Strictly speaking, the term “prime rib” is a misnomer that has taken on its own meaning through commonly accepted misuse—many people think it’s synonymous with “rib roast.”
However, the word prime is a quality-grade designation assigned by the USDA. Cuts of beef that make the grade, so to speak, are labeled as USDA Prime beef. And so some roasts legitimately are “USDA Prime rib roast.”
The USDA Prime grade is the highest consumer grade, and only about 2% of all beef produced in the U.S. qualifies as Prime. The USDA assigns quality grades based on the density of marbling (that’s the intramuscular fat) within the beef muscle, specifically, within the rib.
According to USDA standards, Prime grade has “abundant” marbling. Choice and Select grades of beef make up about 70-80% of all beef produced and have marbling density designations of “moderate” and “slight,” respectively.
Therefore, when choosing a roast, the most tender, most flavorful, and juiciest will be the one with the most marbling: Prime grade.
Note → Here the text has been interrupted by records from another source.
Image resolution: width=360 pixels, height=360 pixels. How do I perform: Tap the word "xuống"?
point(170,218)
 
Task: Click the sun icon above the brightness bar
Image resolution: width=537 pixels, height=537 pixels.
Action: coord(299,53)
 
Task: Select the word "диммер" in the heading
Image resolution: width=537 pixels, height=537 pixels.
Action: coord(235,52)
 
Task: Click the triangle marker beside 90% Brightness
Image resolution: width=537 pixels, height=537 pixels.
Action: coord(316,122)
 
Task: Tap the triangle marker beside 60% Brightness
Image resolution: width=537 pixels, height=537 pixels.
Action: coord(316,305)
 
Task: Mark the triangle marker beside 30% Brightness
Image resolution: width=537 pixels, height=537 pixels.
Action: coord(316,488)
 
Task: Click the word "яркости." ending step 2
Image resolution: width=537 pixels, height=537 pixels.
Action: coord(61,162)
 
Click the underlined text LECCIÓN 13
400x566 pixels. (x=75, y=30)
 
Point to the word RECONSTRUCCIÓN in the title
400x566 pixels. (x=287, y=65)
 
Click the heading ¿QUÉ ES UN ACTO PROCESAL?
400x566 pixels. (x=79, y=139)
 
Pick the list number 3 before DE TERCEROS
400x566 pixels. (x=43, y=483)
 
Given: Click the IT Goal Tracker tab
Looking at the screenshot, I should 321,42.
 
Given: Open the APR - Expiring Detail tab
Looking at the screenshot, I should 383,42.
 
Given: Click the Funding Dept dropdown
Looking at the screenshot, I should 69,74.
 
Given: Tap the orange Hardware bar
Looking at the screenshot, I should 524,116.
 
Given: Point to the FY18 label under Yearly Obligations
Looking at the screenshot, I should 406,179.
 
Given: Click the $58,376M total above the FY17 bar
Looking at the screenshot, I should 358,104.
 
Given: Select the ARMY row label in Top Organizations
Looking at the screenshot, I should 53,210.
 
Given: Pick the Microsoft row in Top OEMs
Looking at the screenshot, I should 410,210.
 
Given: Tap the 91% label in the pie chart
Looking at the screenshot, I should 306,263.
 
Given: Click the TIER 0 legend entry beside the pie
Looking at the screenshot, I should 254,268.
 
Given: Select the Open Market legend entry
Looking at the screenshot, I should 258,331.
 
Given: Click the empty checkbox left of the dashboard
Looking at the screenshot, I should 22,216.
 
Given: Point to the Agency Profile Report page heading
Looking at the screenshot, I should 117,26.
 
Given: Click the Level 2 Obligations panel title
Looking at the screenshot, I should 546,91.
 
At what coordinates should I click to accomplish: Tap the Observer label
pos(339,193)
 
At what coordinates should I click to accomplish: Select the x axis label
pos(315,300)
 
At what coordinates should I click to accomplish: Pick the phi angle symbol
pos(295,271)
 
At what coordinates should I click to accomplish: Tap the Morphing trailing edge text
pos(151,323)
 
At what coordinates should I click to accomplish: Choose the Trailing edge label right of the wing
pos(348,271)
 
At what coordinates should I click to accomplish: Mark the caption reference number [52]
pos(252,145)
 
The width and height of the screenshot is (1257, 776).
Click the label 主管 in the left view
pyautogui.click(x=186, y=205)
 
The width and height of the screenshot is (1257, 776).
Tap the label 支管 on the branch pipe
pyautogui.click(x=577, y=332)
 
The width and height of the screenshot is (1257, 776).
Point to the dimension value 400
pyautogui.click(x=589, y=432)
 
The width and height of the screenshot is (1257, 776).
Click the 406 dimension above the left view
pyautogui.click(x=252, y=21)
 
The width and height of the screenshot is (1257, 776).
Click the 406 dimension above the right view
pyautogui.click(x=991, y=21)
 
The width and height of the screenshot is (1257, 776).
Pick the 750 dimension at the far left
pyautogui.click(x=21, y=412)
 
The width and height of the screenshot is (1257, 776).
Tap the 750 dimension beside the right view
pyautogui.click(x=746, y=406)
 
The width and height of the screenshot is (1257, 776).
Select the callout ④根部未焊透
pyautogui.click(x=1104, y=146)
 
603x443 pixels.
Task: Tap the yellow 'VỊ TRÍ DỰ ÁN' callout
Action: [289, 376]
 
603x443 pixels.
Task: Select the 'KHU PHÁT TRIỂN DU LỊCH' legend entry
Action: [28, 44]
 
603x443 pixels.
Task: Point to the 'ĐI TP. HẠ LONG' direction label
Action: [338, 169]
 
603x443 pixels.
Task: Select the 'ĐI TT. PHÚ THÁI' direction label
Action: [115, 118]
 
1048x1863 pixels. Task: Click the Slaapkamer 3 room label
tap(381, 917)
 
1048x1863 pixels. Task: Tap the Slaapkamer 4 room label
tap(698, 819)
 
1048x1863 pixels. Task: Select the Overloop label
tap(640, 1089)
So the bottom line is this: Not all rib roasts are a true prime rib. In fact, in common use, a USDA Choice or Select graded roast are still—mistakenly—referred to as prime rib. Only USDA Prime-graded rib roasts qualify as a true prime rib.
Rib roasts come in three variations, each with its own appeal:
The rib bones are still attached to the eye of the roast. Roasting with the bones on adds flavor. This cut is also referred to as a Standing Rib Roast.
The rib bones are removed. Without the bones, slicing and serving are very easy.
Boned and tied
The name of this roast might be confusing, but if you know that a butcher refers to the process of removing the bones from a cut of meat as “boning” or “boning out” the meat, and the resulting cut is then said to have been “boned” or “boned out,” you’ll understand why this roast is called “boned and tied.” This is the best of both worlds: the rib bones are separated from the eye of the roast and then tied back on with butcher’s twine. This gives the benefit of roasting with the bones for maximum flavor and the convenience of slicing a boneless roast. Once removed from the heat, simply snip the butcher’s twine and lift the eye of the roast off the rack of ribs.
Selecting a Roast
When shopping for a roast in your local supermarket, here are a few points to keep in mind to choose the best of what’s available.
Look for a roast that has even color throughout. For the flesh, the meat should be cherry red and the fat should be creamy white. Reject any roast that has any off colors, such as blue or green, particularly around the bones.
If the roast is in vacuum-sealed packaging film, expect the color of the roast to be brown. Beef deprived of oxygen turns from red to brown. Once exposed to the atmosphere when the packaging is opened, the beef will “bloom,” that is, it will return to its red color within 15 to 20 minutes.
For the most flavor, tenderness, and juiciness, look for a roast that has the most marbling, the fine lacey-like striations of intramuscular fat running through the roast. Not all roasts are created equal: Even Choice-grade roasts will vary in the amount of marbling they contain—within a certain range. So don’t be afraid to pick through the available roasts to get the one that looks best to you.
Knowing what to look for will ensure that you pick the best available roast. And, when you start out with a great raw rib roast, you can be assured of having a great finished roast for all to share.